--- Excerpt to read ---
— Start —
Posted on 02/09/2003 7:34:08 PM PST by Pokey78
NAPLES, Fla. On a remote 750-acre site near the Everglades, Ave Maria University, the nation's first new Roman Catholic university in four decades, is about to rise from the fields of peppers and tomatoes that stretch to the horizon.
The founder of Ave Maria, Tom Monaghan, is better known as the founder of Domino's Pizza. He has grand plans for the university: majors as varied as theology and hotel management; a Division I football team; three golf courses, including one for donors only; and a new town, Ave Maria, with a commercial center joining the campus.
But his mission is as much religious as educational.
"For 25 years, I've felt the need for a school with more spirituality," said Mr. Monaghan, who has committed $200 million to the university. "The reason God created us was to earn heaven, so we could be with him, and my goal is to help more people get to heaven. You can't follow the rules of God unless you know what they are and why they are. At some Catholic universities, students graduate with their religious faith more shaky than when they arrive."
— End —
--- Excerpted records ---
— Start —
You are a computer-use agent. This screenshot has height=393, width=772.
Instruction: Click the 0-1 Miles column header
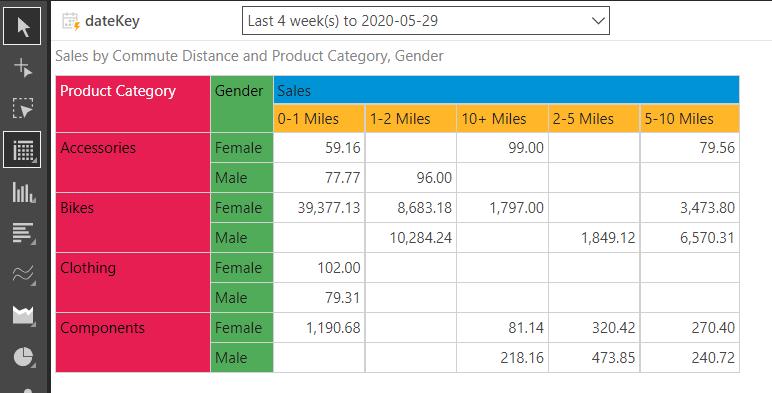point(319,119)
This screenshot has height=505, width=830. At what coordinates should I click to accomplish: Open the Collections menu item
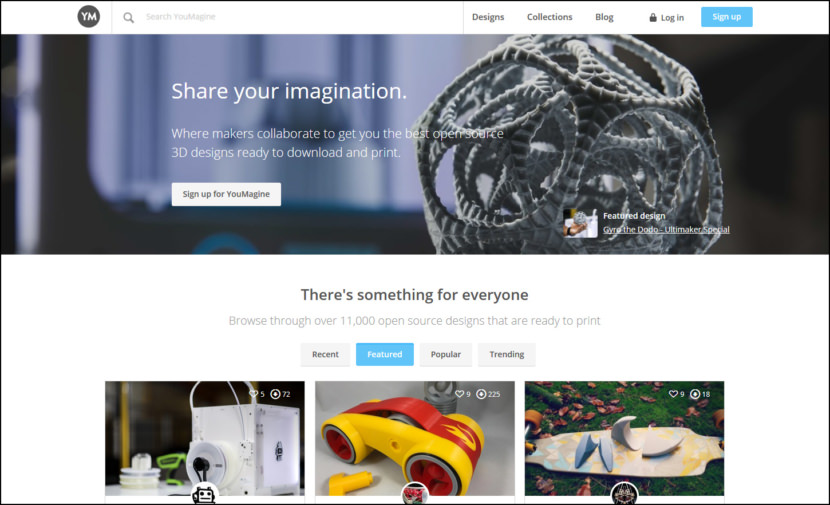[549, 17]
— End —
--- Task set ---
A: From the Ave Maria University article, reproduce word for word the part that begins with the words containing "The founder of Ave" and ends with "joining the campus.".
B: According to the Ave Maria University article, how much money has Tom Monaghan committed to the university?

--- Task solutions ---
A:
The founder of Ave Maria, Tom Monaghan, is better known as the founder of Domino's Pizza. He has grand plans for the university: majors as varied as theology and hotel management; a Division I football team; three golf courses, including one for donors only; and a new town, Ave Maria, with a commercial center joining the campus.

B: $200 million.